Other than POV, there are also techniques that use perspective to manipulate what we know in a narrative.

  1. Audience Surrogate

    In some stories, a certain character becomes the representative of the confusion the audience experiences when discovering a story for the first time. This often works with first-person POV stories wherein the narrator is not the protagonist. The most popular example of this technique is Dr. John Watson from the Sherlock Holmes stories of Sir Arthur Conan Doyle.

  2. Author Surrogate

    While self-insertion is a pretty arrogant move and is often looked down on in fiction, some authors still manage to insert versions of themselves in their work. These characters, called author surrogates, presents the views and opinions of the author with the author being detached from the work.

  3. Fourth-Wall Break

    This is the technique of referring to the audience directly in a narrative. Sometimes, this is to give a disclaimer to the story; other times it’s to make the audience feel like they’re part of that world. An example of this is Rick Riordan’s Percy Jackson and the Olympians: The Lightning Thief, where at the beginning Percy tells the audience that the story he was about to tell is true, at least from his perspective. This also appears in Kate DiCamillo’s The Tale of Despereaux, where the external narrator talks directly to the reader multiple times throughout the story.

  4. Defamiliarization

    This technique takes something that we already know and presents it as something else entirely.

  5. Magical Realism

    With this narrative technique, the narrator assumes that magic is something that happens in reality, and talking about is normal.
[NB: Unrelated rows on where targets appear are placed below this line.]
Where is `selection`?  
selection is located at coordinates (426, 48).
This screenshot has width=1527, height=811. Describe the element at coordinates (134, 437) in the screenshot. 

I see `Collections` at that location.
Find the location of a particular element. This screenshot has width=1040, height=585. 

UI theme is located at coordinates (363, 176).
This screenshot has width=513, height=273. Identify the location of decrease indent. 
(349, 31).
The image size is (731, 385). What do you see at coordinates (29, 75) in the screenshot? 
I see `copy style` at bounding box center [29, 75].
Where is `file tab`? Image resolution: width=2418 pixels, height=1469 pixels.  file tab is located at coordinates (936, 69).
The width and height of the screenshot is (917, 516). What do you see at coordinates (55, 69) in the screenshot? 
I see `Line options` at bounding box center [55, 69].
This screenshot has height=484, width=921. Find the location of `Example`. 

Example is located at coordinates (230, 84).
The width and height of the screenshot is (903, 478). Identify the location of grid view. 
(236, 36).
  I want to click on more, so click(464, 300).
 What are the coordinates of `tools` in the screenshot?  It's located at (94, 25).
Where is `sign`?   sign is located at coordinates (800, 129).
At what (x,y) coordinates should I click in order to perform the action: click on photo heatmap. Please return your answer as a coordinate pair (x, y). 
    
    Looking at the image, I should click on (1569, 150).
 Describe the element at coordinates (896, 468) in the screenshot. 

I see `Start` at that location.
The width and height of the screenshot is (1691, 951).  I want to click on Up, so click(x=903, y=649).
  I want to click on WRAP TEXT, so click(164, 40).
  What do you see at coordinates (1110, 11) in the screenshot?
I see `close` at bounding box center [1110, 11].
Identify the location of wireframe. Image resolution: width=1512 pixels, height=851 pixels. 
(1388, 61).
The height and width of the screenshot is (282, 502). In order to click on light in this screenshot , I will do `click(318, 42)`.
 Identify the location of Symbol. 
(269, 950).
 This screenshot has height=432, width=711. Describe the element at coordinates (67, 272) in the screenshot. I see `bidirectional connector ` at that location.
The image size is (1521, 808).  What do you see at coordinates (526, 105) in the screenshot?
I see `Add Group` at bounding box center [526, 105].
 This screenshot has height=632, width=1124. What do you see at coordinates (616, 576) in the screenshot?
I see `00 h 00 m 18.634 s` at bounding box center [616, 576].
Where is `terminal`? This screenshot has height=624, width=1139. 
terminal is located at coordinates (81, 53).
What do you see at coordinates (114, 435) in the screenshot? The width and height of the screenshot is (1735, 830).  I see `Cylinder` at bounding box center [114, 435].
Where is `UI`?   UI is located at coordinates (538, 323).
  6. Stream of Consciousness

    A more personal style of narrative, the stream of consciousness is close to what one would call “word vomit.” Ideas made by the character are presented as it comes from their mind, without editing or without making an effort to make it coherent. An example comes from the film Bridget Jones’s Diary, which is told in first-person perspective and often switches to Bridget Jones’s thoughts as she writes in her diary.

There are plenty of ways to manipulate perspective into ways that could be beneficial to you and your work. By combining and carefully crafting a solid narrative perspective, you will be able to create a complex and compelling narrative that is impossible to put down.